Ces patients sont aussi à risque de développer une hypertension artérielle même sans re-coarctation. Celle–ci est d’autant plus fréquente que les patients ont été opérés tardivement. Enfin un suivi est nécessaire pour détecter l’apparition d’anévrysme au niveau de la réparation chirurgicale (l’examen de choix est l’IRM) et les complications potentielles liées à la présence d’une valve bicuspide.
La coarctation aortique peut rester méconnue jusque l’âge adulte. C’est un diagnostic qui doit toujours être évoqué en présence d’une hypertension artérielle chez une personne jeune. Une coarctation doit être suspectée s’il existe une différence tensionnelle de plus de 20mmHg entre le bras droit et le bras gauche. L’imagerie de confirmation fait appel à l’échocardiographie mais surtout à l’IRM, un cathétérisme permet la mesurer les gradients de pression de façon précise. Le traitement fera le plus souvent appel à une dilatation avec mise en place d’un stent.
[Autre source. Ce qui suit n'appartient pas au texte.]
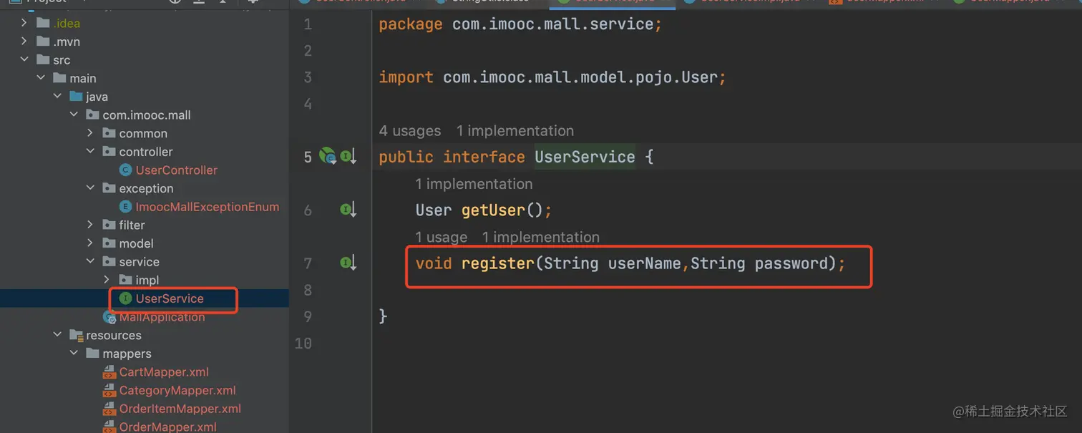Click the XML file icon for CartMapper.xml
This screenshot has width=1082, height=433.
109,372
Ces patients doivent être suivis pour leur tension artérielle (hypertension artérielle résiduelle) mais aussi pour le devenir de l’aorte et plus spécifiquement s’ils ont une valve aortique bicuspide.
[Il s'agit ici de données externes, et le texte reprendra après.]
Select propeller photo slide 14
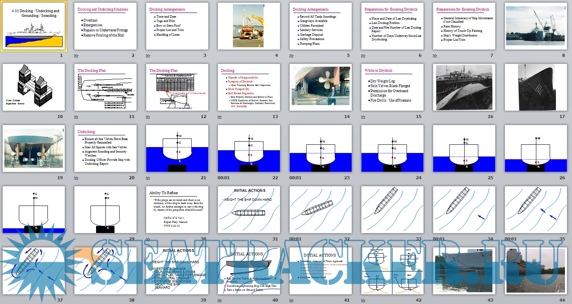 [x=321, y=87]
La chirurgie de Fontan est une intervention palliative proposée quand il existe un obstacle au niveau du coeur droit (atrésie tricuspide, hypoplasie ventriculaire droite, atrésie pulmonaire…) ou un ventricule unique (large CIV, « absence » septum interventriculaire). Le principe est simple : le ventricule est utilisé pour assurer la circulation systémique et le retour veineux (veines cave inférieure et supérieure) est directement dévié vers les poumons. Dans le « Fontan classique » c’est l’oreillette droite qui est tunnelisée pour connecter les veines caves sur l’artère pulmonaire. Actuellement, le plus souvent ce sont des « Fontan extracardiaque » qui sont réalisés. Les 2 veines caves sont connectées par un « tube » externe à l’oreillette sur l’artère pulmonaire. Cette circulation de Fontan (Figure 8) à l’inconvénient d’être précharge dépendante ce qui veut dire que toute hypovolémie (diarrhée, perte sanguine….) ou hypotension (hypovolémie, anesthésie….) risque d’être mal tolérée et d’entrainer un collapsus qui peut être fatal.
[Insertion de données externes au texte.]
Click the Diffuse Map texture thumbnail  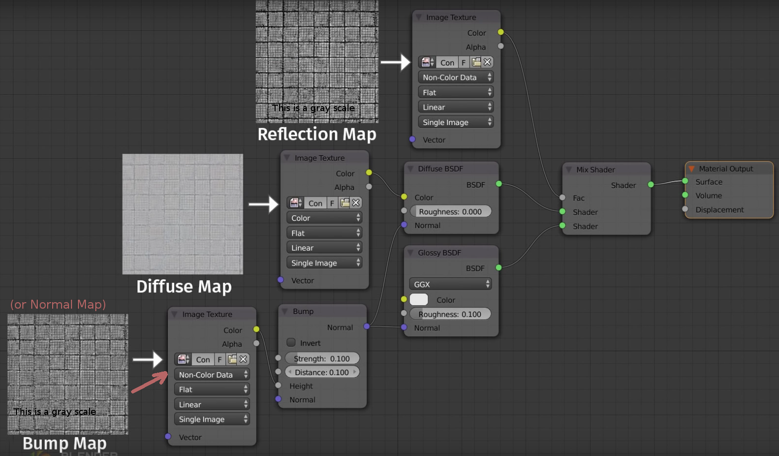point(183,214)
Ces patients peuvent présenter des arythmies (mal tolérées vu le statut hémodynamique) mais aussi des emboles (flux lent dans le circuit du Fontan) ou une stase veineuse (stase hépatique, stase au niveau des membres inférieurs ou au niveau du tube digestif…). Une des complications les plus redoutables est l’entéropathie exsudative due à l’hyperpression veineuse au niveau du tube digestif qui s’accompagne d’une perte de protéines au niveau digestif.
Si la majorité des patients opérés d’une cardiopathie congénitale dans l’enfance atteignent l’âge adulte et vont présenter peu de problèmes cardiaques, certaines cardiopathies même « réparées » nécessitent un suivi à long terme pour dépister la survenue de complications qui pourraient être préjudiciables. Ce suivi doit être effectué dans un centre spécialisé ayant non seulement l’expérience de ces pathologies à l’âge pédiatrique mais aussi de leur évolution à l’âge adulte.
1. Brickner E, Hillis D, Lange RA. Congenital heart Disease in Adult, part 1 of 2. NEJM 2000; 342, 256-263.
2. Brickner E, Hillis D, Lange RA. Congenital heart Disease in Adult, part 2 of 2. NEJM 2000; 342, 334-242.